The following is the text of the letter (the “Shareholder Letter”) that has been sent to holders of ordinary shares of EUR0.25 each in Celtic (“Celtic Shares”) today together with the Offer Document and the form of acceptance relating to the Offer (the “Form of Acceptance”).
“26 October 2007
Dear Celtic Shareholder,
On behalf of the Severstal Group, one of Russia’s leading steel and mining concerns, I am pleased to provide you with the enclosed Offer Document detailing the cash Offer by Centroferve Limited, a wholly owned subsidiary of Severstal, for all of your ordinary shares in Celtic Resources Holdings plc.
Centroferve is offering to acquire all of your Celtic Shares for 270p in cash for each Celtic Share you hold. This Offer values the issued and to be issued share capital of Celtic at approximately Ј161 million — significantly higher than its Ј115 million value on 17 September 2007, the day before Celtic announced that it had been approached regarding a potential offer.
The Offer Document highlights a number of issues that are relevant in considering the Offer, including the following:
Centroferve’s Offer represents an attractive premium to the market price of Celtic Shares. Our 270p per share Offer price represents a substantial:
33.0% premium to the price on 17 September 2007, the day before Celtic announced it had been approached about a possible offer;
41.4% premium to the one month volume weighted average share price*;
43.6% premium to the three month volume weighted average share price*; and
51.7% premium to the twelve month volume weighted average share price, meaning that Centroferve is offering you more than half as much again as the price your shares have been trading at in the market over this period*.

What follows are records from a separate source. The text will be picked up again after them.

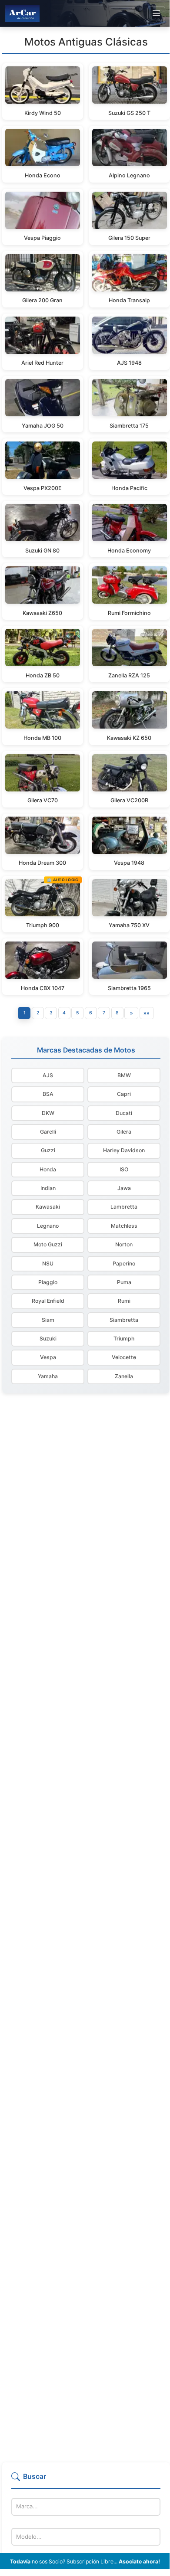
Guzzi (48, 1150)
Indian (48, 1188)
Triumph (123, 1338)
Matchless (124, 1226)
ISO (124, 1169)
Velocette (124, 1357)
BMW (124, 1075)
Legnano (48, 1226)
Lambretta (123, 1206)
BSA (48, 1094)
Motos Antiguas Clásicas (86, 42)
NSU (47, 1263)
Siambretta (124, 1320)
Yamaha (48, 1376)
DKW (48, 1113)
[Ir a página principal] (22, 13)
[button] (85, 2480)
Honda (48, 1169)
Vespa (48, 1357)
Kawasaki (48, 1206)
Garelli (48, 1131)
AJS (48, 1075)
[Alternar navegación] (156, 13)
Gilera (124, 1131)
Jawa (124, 1188)
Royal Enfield (48, 1301)
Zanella (124, 1376)
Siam (48, 1320)
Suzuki (48, 1338)
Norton (124, 1244)
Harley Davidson (124, 1150)
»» (146, 1013)
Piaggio (47, 1282)
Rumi (124, 1301)
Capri (124, 1094)
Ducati (124, 1113)
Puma (124, 1282)
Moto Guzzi (47, 1244)
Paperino (124, 1263)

* for the period to 17 September 2007
The Offer is made to you at this time of cyclically high gold and molybdenum prices.
The Offer is fully financed and you will, if you accept the Offer and it becomes unconditional, be paid the cash consideration to which you are entitled within a maximum of 14 days after the later of: (i) the date of receipt of your Form of Acceptance and (ii) the date the Offer becomes unconditional.
The Offer removes significant risks currently borne by you, allowing you to capture full and certain cash value for your Celtic Shares (if you accept and the Offer becomes unconditional), and transfer to the Severstal Group all of the operational, development and commodity price risks inherent in Celtic’s business.
Celtic has a history of destroying shareholder value and has significantly underperformed its peer group (other public traded gold companies operating in Russia and the CIS) in the gold sector. In the three year period to 17 September 2007, Celtic’s share price decreased by approximately 48%.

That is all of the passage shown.